Rows of pointing data
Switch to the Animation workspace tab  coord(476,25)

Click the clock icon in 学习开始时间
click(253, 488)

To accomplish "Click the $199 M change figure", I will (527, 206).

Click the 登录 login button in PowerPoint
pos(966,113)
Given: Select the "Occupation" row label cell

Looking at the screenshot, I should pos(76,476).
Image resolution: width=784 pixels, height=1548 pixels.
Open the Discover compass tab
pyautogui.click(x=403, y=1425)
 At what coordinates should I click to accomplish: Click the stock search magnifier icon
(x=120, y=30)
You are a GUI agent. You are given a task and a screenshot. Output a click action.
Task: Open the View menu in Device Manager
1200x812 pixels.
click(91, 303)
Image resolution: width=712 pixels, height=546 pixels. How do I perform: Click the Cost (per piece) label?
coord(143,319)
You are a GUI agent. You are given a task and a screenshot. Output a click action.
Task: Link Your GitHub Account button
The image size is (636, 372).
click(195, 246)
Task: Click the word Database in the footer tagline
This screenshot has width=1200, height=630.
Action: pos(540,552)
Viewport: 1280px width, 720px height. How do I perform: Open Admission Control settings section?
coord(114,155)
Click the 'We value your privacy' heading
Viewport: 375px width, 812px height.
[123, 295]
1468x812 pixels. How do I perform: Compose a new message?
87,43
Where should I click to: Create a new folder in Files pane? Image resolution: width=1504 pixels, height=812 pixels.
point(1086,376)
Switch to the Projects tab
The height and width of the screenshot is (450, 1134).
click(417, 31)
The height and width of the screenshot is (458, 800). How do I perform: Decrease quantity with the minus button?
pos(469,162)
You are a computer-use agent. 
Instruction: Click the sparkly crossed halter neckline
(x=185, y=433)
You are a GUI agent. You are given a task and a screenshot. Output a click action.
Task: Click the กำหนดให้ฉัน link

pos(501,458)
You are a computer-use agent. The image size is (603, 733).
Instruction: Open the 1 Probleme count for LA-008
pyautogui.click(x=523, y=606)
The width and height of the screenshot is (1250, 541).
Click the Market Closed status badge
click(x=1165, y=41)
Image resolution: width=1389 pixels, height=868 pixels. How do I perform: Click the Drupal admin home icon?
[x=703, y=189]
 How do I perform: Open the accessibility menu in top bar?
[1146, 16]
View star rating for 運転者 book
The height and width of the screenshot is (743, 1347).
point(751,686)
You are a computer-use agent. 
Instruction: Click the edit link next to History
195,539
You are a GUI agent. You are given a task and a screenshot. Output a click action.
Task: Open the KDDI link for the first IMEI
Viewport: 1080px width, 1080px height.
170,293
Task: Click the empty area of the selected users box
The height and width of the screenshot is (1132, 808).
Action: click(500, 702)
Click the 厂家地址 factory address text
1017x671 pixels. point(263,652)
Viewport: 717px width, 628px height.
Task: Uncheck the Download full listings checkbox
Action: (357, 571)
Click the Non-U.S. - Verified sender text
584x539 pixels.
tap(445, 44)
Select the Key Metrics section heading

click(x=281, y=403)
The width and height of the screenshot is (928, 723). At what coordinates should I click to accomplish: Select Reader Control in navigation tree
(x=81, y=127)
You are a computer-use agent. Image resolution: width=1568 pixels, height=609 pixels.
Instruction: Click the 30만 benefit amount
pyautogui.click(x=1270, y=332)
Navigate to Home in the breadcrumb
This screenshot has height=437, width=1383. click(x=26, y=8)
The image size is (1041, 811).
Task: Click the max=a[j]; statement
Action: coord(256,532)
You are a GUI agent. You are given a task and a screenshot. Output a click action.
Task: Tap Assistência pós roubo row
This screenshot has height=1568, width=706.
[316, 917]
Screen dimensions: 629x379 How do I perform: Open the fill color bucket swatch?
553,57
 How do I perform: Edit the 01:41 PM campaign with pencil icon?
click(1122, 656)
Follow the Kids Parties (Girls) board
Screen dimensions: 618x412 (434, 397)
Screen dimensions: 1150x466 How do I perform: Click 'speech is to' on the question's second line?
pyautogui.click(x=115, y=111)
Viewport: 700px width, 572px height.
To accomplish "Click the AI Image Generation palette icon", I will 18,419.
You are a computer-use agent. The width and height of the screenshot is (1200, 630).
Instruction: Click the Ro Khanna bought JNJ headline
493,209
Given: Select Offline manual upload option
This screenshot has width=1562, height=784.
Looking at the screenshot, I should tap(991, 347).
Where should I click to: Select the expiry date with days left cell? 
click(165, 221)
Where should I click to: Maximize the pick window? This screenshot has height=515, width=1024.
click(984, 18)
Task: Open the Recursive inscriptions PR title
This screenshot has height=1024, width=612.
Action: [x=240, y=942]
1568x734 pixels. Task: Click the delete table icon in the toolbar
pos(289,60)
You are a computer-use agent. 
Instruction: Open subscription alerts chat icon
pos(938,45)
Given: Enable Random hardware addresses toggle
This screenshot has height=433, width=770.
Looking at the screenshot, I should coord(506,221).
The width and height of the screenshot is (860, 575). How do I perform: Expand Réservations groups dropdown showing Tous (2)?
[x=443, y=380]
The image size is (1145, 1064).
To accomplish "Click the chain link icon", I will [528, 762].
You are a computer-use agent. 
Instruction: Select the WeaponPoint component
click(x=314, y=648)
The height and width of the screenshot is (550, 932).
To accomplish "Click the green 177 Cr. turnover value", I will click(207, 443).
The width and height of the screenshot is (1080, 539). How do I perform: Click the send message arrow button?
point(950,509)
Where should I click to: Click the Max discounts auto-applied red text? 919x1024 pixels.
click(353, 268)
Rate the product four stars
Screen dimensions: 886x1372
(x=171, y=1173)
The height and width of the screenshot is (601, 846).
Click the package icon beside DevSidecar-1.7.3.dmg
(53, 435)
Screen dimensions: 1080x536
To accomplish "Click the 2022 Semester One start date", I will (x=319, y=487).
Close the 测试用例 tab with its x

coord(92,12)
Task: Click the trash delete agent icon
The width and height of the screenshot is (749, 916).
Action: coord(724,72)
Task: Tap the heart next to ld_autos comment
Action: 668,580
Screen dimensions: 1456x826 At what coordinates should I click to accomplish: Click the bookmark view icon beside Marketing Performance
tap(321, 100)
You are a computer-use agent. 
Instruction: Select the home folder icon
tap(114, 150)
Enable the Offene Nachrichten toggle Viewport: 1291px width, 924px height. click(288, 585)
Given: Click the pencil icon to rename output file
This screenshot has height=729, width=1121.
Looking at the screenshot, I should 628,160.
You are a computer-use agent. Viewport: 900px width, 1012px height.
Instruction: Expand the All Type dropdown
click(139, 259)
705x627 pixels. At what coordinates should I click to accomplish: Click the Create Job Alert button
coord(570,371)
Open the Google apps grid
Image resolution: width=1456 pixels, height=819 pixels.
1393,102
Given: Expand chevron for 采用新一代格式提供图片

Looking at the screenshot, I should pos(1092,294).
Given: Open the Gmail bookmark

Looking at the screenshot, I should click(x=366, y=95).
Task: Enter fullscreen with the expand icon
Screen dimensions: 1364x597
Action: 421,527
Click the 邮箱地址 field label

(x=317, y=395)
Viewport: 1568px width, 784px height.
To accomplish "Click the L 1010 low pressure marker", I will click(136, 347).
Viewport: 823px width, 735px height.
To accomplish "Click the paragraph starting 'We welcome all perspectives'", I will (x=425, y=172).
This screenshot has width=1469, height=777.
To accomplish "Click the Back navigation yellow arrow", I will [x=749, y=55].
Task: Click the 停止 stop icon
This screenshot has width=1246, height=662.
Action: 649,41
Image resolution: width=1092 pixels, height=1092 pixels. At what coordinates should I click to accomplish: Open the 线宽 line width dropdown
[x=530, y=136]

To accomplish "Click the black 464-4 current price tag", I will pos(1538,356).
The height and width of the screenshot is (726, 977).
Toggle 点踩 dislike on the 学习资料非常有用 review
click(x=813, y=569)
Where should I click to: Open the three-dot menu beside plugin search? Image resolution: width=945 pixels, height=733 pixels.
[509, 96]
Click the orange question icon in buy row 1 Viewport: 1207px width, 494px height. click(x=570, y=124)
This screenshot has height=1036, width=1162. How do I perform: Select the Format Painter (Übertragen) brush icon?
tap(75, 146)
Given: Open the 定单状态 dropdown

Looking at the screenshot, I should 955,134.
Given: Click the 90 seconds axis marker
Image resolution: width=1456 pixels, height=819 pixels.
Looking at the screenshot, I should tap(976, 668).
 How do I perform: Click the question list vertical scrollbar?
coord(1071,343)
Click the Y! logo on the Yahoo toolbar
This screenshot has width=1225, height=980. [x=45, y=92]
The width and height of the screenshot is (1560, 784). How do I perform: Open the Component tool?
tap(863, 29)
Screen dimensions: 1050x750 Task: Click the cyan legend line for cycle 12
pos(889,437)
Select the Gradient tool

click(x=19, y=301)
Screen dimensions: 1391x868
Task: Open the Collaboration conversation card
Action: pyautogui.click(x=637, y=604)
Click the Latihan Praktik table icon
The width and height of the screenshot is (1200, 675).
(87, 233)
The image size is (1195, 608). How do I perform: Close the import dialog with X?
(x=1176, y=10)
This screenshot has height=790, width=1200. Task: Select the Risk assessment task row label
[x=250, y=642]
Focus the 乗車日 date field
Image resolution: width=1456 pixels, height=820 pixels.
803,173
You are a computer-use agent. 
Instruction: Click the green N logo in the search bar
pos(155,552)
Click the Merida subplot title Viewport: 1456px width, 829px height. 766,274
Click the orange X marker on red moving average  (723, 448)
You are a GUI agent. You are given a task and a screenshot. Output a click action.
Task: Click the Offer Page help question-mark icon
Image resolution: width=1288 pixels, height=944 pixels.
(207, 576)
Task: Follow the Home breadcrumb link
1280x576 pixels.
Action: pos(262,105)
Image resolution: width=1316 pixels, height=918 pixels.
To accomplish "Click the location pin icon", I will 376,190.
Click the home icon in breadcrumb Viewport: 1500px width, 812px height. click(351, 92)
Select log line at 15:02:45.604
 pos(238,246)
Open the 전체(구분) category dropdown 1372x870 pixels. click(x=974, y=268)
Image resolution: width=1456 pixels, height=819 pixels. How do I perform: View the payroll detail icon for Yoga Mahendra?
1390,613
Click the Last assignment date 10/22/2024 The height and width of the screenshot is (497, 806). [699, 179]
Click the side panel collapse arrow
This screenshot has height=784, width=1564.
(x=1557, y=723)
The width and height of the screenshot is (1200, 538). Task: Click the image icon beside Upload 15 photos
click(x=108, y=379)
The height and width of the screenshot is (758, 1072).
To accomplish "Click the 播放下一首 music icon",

[DIRECTIONS FOR THIS TASK] Please put the data above into a numbered list, starting at its first line and ending at the line that contains "coord(143,319)". Leave out blank lines.

[THE REPLY]
1. Switch to the Animation workspace tab  coord(476,25)
2. Click the clock icon in 学习开始时间
3. click(253, 488)
4. To accomplish "Click the $199 M change figure", I will (527, 206).
5. Click the 登录 login button in PowerPoint
6. pos(966,113)
7. Given: Select the "Occupation" row label cell
8. Looking at the screenshot, I should pos(76,476).
9. Image resolution: width=784 pixels, height=1548 pixels.
10. Open the Discover compass tab
11. pyautogui.click(x=403, y=1425)
12.  At what coordinates should I click to accomplish: Click the stock search magnifier icon
13. (x=120, y=30)
14. You are a GUI agent. You are given a task and a screenshot. Output a click action.
15. Task: Open the View menu in Device Manager
16. 1200x812 pixels.
17. click(91, 303)
18. Image resolution: width=712 pixels, height=546 pixels. How do I perform: Click the Cost (per piece) label?
19. coord(143,319)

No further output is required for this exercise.